Because while you've explained the consequences of the bad side of the status quo, you haven't addressed whether there even is a good side.

And that's always the problem, isn't it?

There's wheat, and there's chaff. There's bathwater, and there's a baby.

The free-speech-absolutist position is, basically, "I'm not throwing out any babies, and you are so bad at distinguishing bathwater from babies that we're leaving all the baths and babies exactly as they are."

That's actually a pretty reasonable position, if there are babies, and you really are that bad at distinguishing babies and bathwater.

So you make a great case that the water's pretty icky. There is a lot of chaff there, quite true. If anyone thought otherwise, well, now it becomes an even more impossible challenge to deny it. (Admittedly, people have been taking masterclasses in denial lately--with the help of social media!--so I'm sure some will find a way to do it.)
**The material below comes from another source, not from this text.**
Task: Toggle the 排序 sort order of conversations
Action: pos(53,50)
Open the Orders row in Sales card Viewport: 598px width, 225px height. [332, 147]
But we still don't know what to do.

You gave us as a premise that Telepathy Boy is the worst. What if he wasn't the worst? What if we fear and revile him out of narrow-minded prejudice, not an honest assessment of his character? What if he's not perfect, but our fears make it out to be a force for evil instead of a young Charles Xavier?
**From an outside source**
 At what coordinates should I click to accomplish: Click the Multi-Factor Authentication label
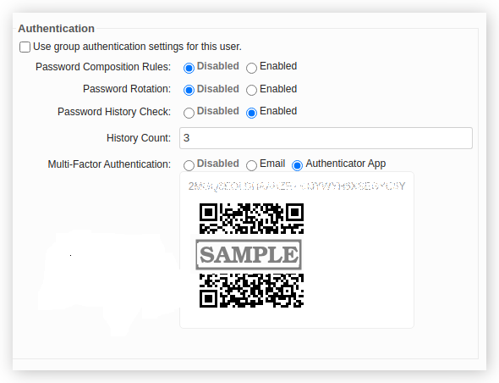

I don't think the conversation gets useful until we identify some wheat too, or make a good search for it and come up empty, so as to get a sense of the proportion of wheat and the proportion of chaff. How many babies vs how much bathwater? We probably don't want to throw many civil rights movements out with Pizzagate.

Without that one can't even start to understand the free speech absolutism side. The argument--much like an argument against anarchists--has to be we've got this or at least we can do better, not just "look at this murder therefore there must be police".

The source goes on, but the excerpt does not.